Everyone knows that gathering so much information is bullshit,” said Reinhard Weisshuhn, a political activist and foreign policy adviser. “It’s a total breach of trust by the government. This is how a society destroys itself.”

For 15 years, the Stasi tracked Weisshuhn’s every move and conversation. His Stasi file, which he, like many other Stasi targets, reviewed after the Berlin Wall collapsed, ran to 9,000 pages. He was shocked, and he’s quick to stress that the United States shouldn’t be compared to the totalitarian East German state.

But that doesn’t mean the president gets a free pass,” he said. “The United States is an open society.
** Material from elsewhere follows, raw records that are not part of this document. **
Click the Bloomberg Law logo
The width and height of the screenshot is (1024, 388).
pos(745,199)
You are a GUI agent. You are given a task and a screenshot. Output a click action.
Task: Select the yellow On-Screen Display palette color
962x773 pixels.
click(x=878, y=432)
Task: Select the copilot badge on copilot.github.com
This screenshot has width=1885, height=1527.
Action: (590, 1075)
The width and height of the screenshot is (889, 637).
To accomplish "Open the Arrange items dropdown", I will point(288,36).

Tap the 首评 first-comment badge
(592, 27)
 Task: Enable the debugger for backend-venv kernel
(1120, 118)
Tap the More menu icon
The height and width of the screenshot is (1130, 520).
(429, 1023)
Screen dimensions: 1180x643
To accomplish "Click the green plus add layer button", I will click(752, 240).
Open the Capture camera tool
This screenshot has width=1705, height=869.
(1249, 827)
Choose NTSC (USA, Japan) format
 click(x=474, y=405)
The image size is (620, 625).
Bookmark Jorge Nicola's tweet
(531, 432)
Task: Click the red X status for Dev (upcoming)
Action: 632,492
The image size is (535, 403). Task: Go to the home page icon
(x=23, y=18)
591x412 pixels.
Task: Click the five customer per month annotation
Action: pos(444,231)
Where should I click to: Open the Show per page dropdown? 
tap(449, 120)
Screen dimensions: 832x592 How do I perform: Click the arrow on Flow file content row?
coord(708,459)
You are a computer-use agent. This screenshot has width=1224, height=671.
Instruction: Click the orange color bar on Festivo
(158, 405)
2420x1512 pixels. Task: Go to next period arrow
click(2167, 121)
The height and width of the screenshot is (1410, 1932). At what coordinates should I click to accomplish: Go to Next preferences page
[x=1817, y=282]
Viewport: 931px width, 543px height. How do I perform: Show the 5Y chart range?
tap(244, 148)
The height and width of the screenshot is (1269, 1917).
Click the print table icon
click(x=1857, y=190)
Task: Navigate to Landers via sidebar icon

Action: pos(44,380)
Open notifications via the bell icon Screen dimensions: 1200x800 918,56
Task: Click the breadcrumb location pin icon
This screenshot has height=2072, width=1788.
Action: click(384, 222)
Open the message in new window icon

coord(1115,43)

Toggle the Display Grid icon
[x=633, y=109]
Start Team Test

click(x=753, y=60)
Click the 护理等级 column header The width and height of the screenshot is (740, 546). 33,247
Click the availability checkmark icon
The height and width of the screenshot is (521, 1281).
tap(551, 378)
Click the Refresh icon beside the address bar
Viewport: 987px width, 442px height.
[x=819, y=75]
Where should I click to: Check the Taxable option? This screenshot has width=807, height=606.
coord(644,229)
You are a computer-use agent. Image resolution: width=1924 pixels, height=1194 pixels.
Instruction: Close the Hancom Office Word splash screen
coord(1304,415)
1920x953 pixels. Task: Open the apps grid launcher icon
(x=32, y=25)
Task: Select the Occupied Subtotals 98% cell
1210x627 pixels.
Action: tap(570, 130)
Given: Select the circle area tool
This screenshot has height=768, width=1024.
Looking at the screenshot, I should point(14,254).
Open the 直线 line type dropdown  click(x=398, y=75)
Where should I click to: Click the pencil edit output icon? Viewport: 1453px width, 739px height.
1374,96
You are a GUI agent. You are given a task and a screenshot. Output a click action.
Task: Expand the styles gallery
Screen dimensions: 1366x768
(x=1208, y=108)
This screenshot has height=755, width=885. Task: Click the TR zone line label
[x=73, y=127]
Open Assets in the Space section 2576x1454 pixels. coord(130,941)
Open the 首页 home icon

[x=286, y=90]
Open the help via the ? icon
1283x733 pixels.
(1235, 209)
This is a problem that must be honestly addressed and fixed.”

Weisshuhn shares a common German perception on the scandal: Snowden, who’s been charged under the Espionage Act for leaking news of the domestic spying, isn’t the bad guy.

"In our case, we thought we were being paranoid until we saw what they’d gathered and realized we’d been naive," Weisshuhn said. "Here, it’s not the whistle-blower who is wrong, it’s the gathering of information."

Germans, especially those raised in the east, are unconvinced by arguments that the sweeping collection of information is used only to track terrorists. The assertions by U.S. officials that unspecified attacks have been thwarted don’t persuade them, either. They haven’t forgotten the fear of living under a government that used vague threats to justify blanket spying. In East Germany, the threats came under the banner of disloyalty to socialist ideals. In the United States, the monitoring programs come under the banner of anti-terrorism.

Dagmar Hovestaedt is the spokeswoman for the German Stasi Records Agency, which showed 88,000 people last year what the Stasi had gathered on them. She said the U.S. should consider doing the same.

This is a study on how to deal with the information the NSA is now gathering,” she said of her archive. “To say that the NSA is the equivalent of the Stasi is too simplistic, but the people who are spied on do have a right to know what was learned about their lives, what they had hoped to keep private that was not. Transparency is essential.”

Still, she noted that Stasi victims have a large advantage in finding out what was studied.

It’s easy to make information available when it was gathered by a state that no longer exists,” she said.

Stefan Wolle is the curator for Berlin’s East German Museum, which focuses in part on the actions of and reactions to the Stasi. What becomes clear when studying the information the organization gathered is the banality of evil: Simple pieces of everyday life are given much greater importance than they deserve when a secret organization makes the effort to gather the information.

When the wall fell, I wanted to see what the Stasi had on me, on the world I knew,” he said. “A large part of what I found was nothing more than office gossip, the sort of thing people used to say around the water cooler about affairs and gripes, the sort of things that people today put in emails or texts to each other.

The lesson,” he added, “is that when a wide net is cast, almost all of what is caught is worthless. This was the case with the Stasi. This will certainly be the case with the NSA.”